§ **Your task**
Below are the records; copy exactly the stretch from the line containing "Bhaktapur (500, 1573)" through the line containing "Mid Level (498, 696)", both ends included, and nothing else.

Collected data
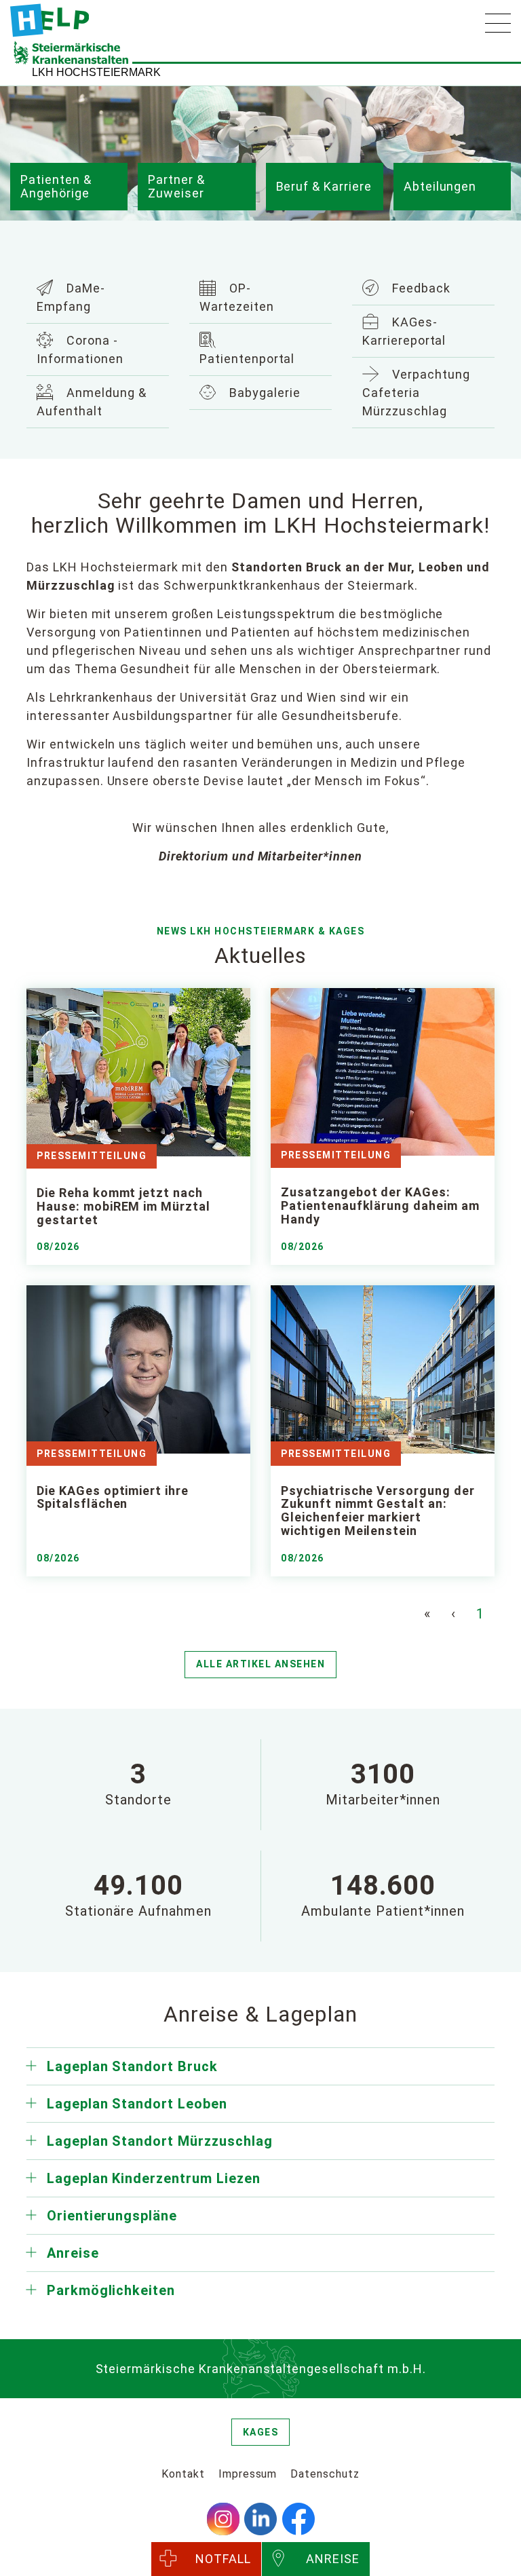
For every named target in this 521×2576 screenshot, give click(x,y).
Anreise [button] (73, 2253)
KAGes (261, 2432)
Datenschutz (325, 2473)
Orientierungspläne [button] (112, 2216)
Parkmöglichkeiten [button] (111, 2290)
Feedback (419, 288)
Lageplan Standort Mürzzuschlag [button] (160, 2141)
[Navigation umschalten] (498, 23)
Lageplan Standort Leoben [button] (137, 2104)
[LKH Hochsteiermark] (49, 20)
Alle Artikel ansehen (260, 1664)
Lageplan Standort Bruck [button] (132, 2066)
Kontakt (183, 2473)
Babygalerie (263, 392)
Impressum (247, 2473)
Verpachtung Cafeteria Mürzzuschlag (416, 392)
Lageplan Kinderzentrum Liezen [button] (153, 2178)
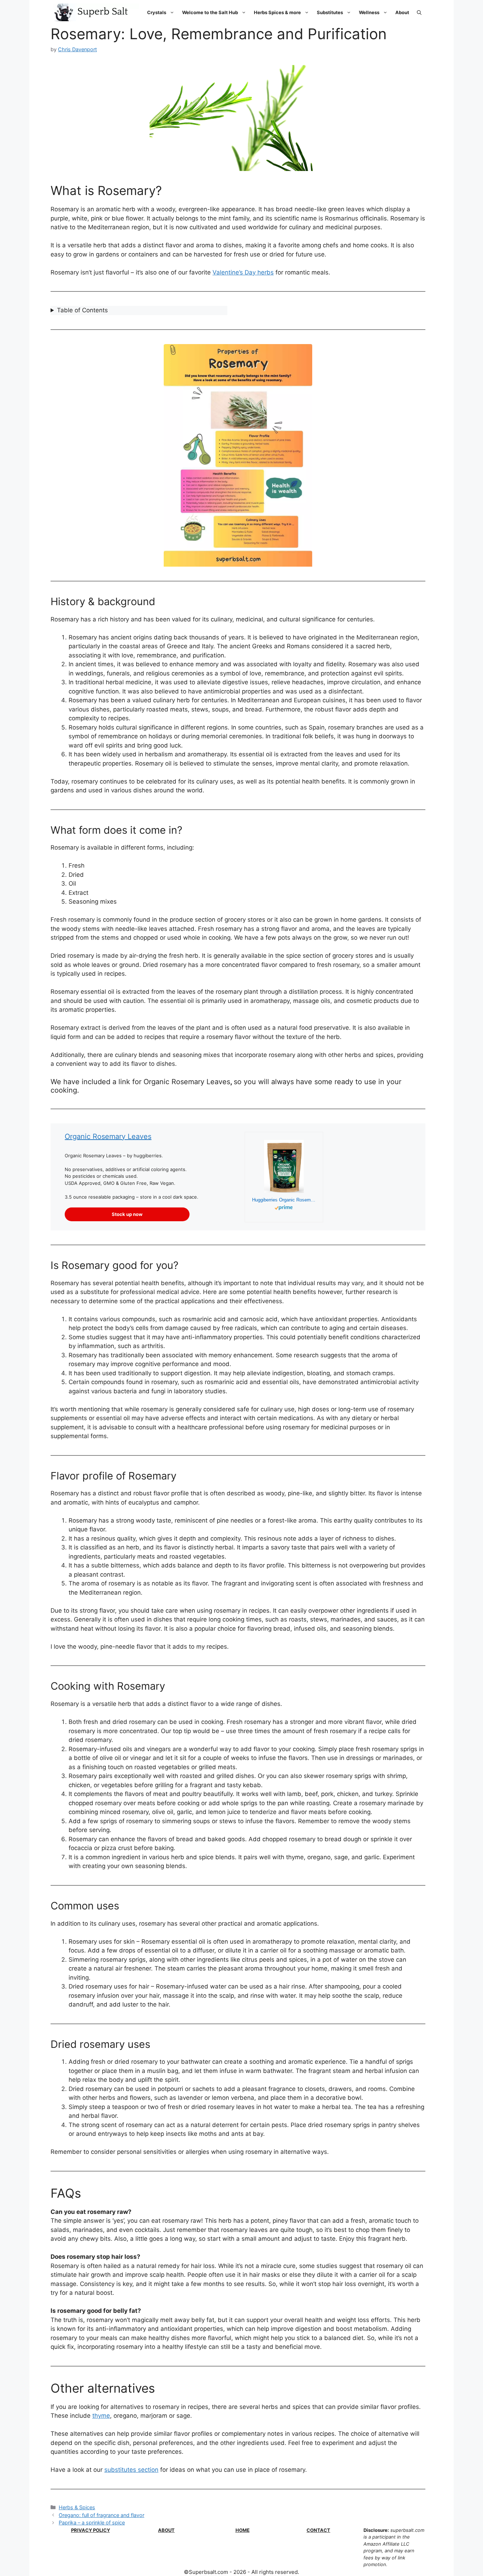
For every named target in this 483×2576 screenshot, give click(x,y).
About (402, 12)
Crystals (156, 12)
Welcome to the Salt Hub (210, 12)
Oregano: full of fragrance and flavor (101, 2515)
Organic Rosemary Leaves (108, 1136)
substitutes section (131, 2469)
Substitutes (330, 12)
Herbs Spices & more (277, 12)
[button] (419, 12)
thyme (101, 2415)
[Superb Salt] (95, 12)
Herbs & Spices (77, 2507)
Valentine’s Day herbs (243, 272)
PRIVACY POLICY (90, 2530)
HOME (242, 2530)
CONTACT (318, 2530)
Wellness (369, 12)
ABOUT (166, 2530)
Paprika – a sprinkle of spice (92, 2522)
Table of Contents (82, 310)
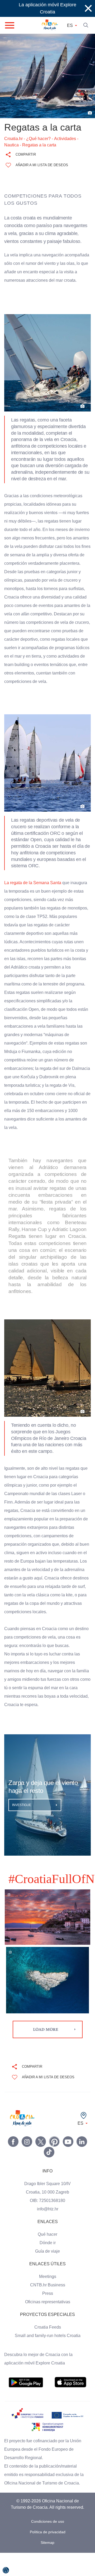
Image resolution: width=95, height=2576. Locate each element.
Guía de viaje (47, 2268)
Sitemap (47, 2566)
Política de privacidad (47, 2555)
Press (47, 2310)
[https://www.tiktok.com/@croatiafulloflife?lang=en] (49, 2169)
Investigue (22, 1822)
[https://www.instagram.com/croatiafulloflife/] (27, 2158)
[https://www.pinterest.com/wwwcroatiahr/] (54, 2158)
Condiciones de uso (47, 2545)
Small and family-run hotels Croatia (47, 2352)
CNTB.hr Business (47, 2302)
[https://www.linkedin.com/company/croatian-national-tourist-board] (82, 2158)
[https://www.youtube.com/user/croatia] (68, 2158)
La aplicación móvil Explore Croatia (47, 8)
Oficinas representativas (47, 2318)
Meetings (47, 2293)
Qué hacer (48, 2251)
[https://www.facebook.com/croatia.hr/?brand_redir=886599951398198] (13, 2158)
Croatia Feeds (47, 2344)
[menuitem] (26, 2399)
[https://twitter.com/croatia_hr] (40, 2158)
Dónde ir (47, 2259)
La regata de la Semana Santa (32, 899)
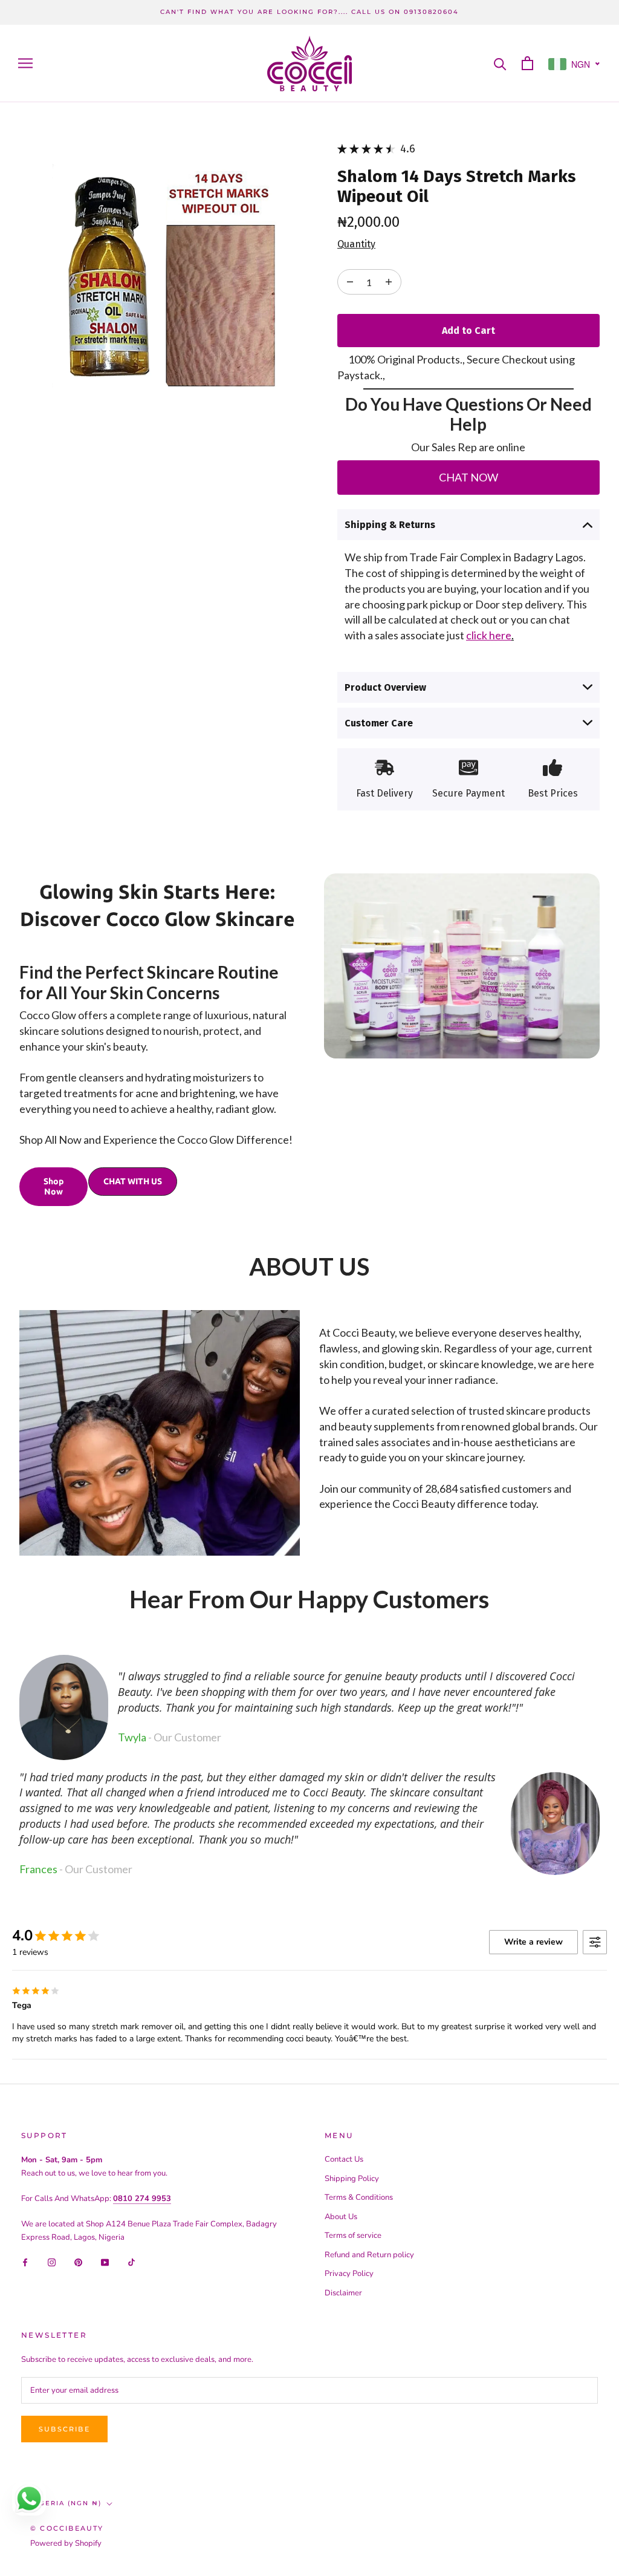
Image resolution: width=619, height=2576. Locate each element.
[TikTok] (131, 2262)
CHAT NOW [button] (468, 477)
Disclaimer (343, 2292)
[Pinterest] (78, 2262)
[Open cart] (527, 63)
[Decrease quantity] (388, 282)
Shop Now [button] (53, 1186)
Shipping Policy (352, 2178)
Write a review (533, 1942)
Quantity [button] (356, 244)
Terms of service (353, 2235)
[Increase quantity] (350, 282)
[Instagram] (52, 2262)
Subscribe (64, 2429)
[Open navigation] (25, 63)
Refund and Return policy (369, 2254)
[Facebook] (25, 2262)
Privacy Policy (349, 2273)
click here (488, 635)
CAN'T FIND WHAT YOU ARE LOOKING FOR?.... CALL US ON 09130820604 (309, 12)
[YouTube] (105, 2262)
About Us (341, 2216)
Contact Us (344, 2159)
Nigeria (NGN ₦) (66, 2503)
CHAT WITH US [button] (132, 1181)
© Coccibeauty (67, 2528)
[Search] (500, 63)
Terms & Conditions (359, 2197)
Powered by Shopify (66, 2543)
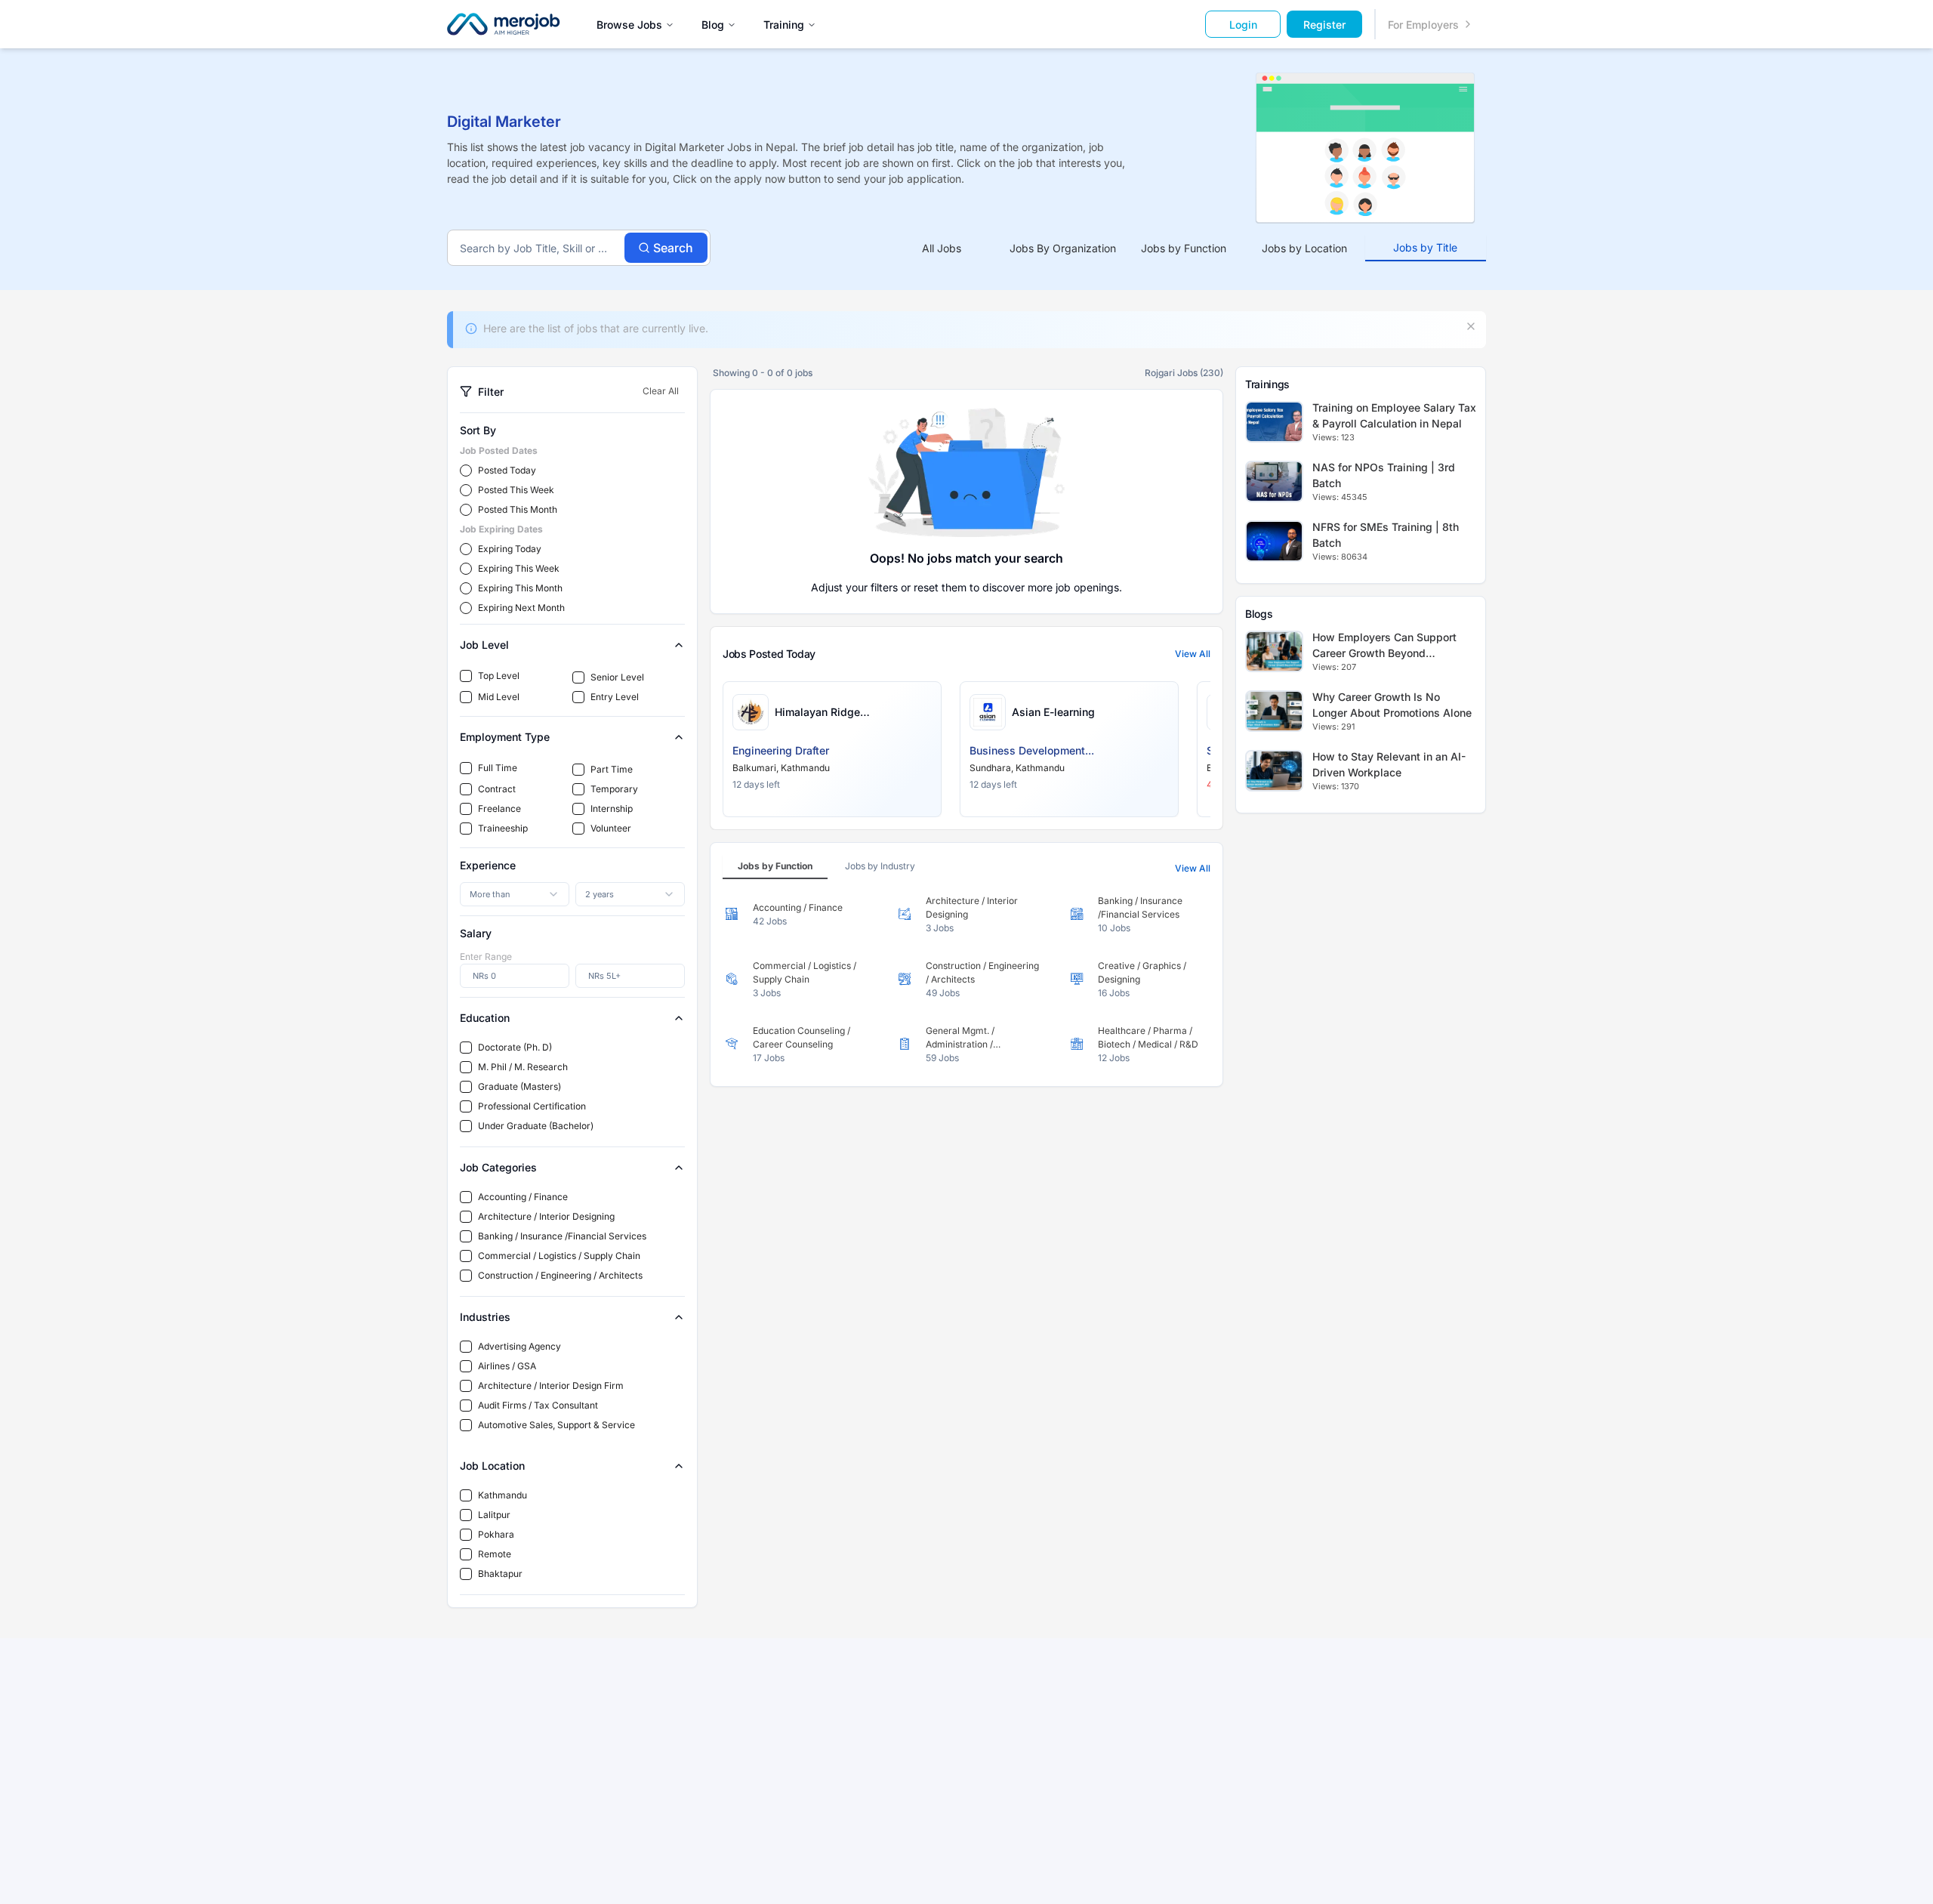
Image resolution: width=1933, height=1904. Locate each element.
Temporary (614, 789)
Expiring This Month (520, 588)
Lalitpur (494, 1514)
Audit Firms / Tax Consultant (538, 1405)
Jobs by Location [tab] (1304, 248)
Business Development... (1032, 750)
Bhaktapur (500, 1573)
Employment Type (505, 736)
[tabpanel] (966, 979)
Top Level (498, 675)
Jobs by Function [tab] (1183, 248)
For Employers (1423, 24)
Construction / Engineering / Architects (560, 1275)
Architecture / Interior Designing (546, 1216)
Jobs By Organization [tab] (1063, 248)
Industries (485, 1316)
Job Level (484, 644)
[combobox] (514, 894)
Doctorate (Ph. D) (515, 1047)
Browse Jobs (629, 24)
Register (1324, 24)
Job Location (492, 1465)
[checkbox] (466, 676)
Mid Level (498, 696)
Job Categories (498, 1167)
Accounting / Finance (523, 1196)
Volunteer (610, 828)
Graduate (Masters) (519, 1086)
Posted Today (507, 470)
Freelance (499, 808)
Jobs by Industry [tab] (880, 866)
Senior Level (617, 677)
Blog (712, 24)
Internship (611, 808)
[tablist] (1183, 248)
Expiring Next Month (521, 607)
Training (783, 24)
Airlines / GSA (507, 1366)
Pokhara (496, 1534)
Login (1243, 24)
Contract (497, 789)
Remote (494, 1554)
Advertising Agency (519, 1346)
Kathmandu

§ **Exercise result**
Bhaktapur (500, 1573)
Employment Type (505, 736)
[tabpanel] (966, 979)
Top Level (498, 675)
Jobs by Function [tab] (1183, 248)
For Employers (1423, 24)
Construction / Engineering / Architects (560, 1275)
Architecture / Interior Designing (546, 1216)
Jobs By Organization [tab] (1063, 248)
Industries (485, 1316)
Job Level (484, 644)
[combobox] (514, 894)
Doctorate (Ph. D) (515, 1047)
Browse Jobs (629, 24)
Register (1324, 24)
Job Location (492, 1465)
[checkbox] (466, 676)
Mid Level (498, 696)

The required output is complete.